Two Notes GENOME 2.0: Capture Studio and iPad Take Center Stage
Two Notes GENOME 2.0 aims to be more than a desktop guitar plugin by expanding both capture and platform support. The headline change is full‑scale iPad compatibility: according to Guitar.com, the software has been "rebuilt for touch from the ground up" without dropping features, so mobile users can access the same rig‑building depth as on computers. Under the hood, the new Two Notes Capture Studio provides a free standalone environment to bring physical amps and pedals into GENOME. Players can create static NAM captures for the CODEX module or multi‑parametric AmpNet captures for the new PARADEX component, which preserves how an amp reacts as its controls move. GENOME 2.0 also adds a new generation of TSM‑Ai amplifiers and a Global Transpose function, giving players full‑rig pitch shifting in real time while keeping their preferred tone and effects chain intact.

Lower Barriers for New Users and Mobile‑First Workflows
Both updates show a clear push toward accessibility and flexible workflows for creators. BEACN’s move to an open beta for App 1.4 brings advanced features like binaural listening profiles and expanded mixer routing into the hands of existing users without added complexity, encouraging experimentation before final release. Two Notes’ answer is GENOME Intro, a free entry tier on desktop and iOS that, as Guitar.com reports, "delivers a complete rig‑building experience" with a curated but full chain of amps, DynIR virtual cabinets, pedals, and studio effects. Alongside full‑feature iPad support, this lowers the barrier for guitarists and producers who want professional audio capture technology without a steep learning curve. For podcasters and streamers, it also suggests a future where podcast production software spans laptops, tablets, and live rigs, with session‑quality sound available wherever they create.
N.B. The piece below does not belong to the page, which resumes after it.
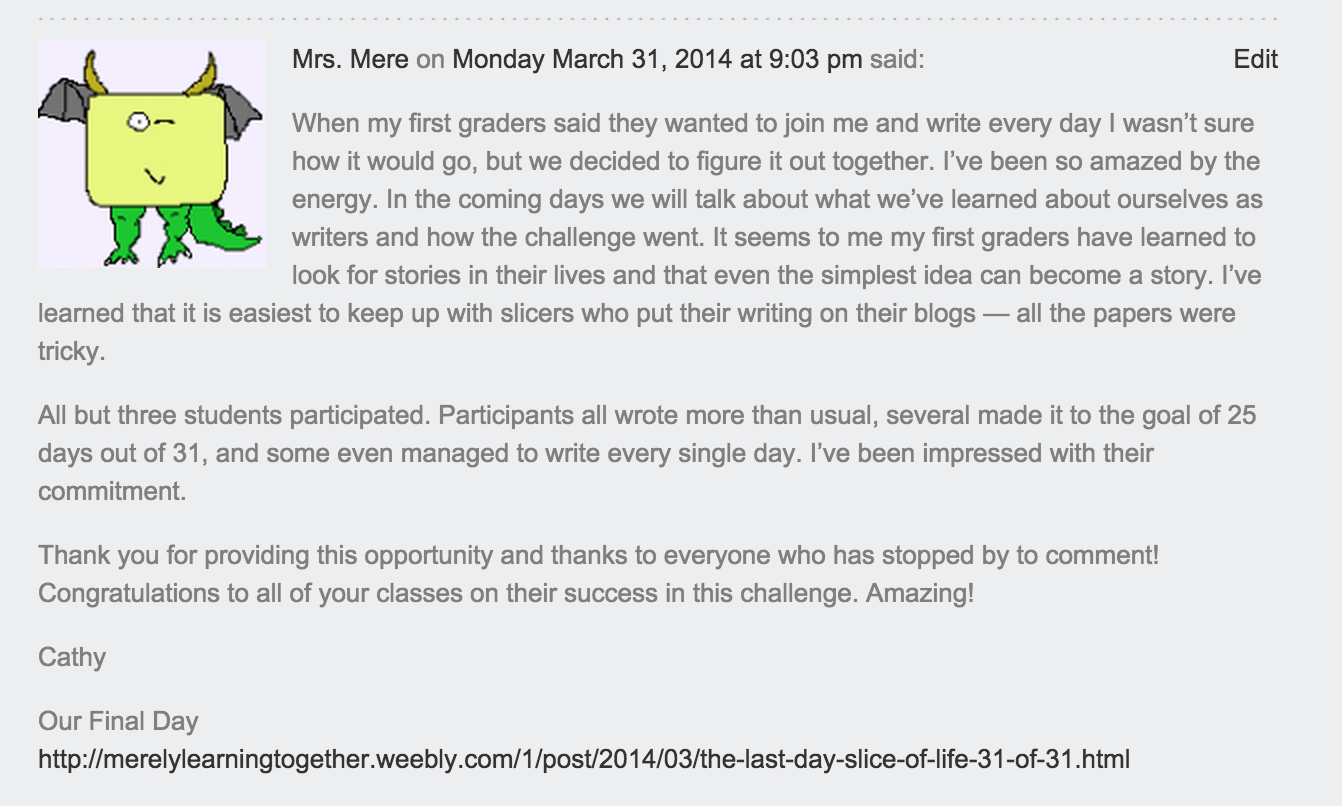Screen dimensions: 1342x806
Task: Click the word "said:" after the date
Action: point(897,60)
What These Upgrades Signal for Creator‑Focused Audio
Taken together, BEACN App 1.4 and Two Notes GENOME 2.0 point toward the same trend: creator‑focused audio software is shifting from isolated tools to connected platforms that follow users across devices. BEACN’s emphasis on hearing tests, ear‑specific EQ, and improved metering shows how much attention is going into monitoring quality for streams and podcasts. GENOME 2.0, meanwhile, blends studio‑grade capture with touch‑ready design and a free intro tier, aligning high‑end guitar workflows with the expectations of modern content creators. As multi‑device setups become normal—streamers mixing on hardware, guitarists tracking on iPads, editors revising on laptops—the importance of consistent audio behavior grows. These releases respond with smarter capture, clearer visual feedback, and licensing models that welcome newcomers, suggesting this summer is a step change rather than a small iteration for creator audio tools.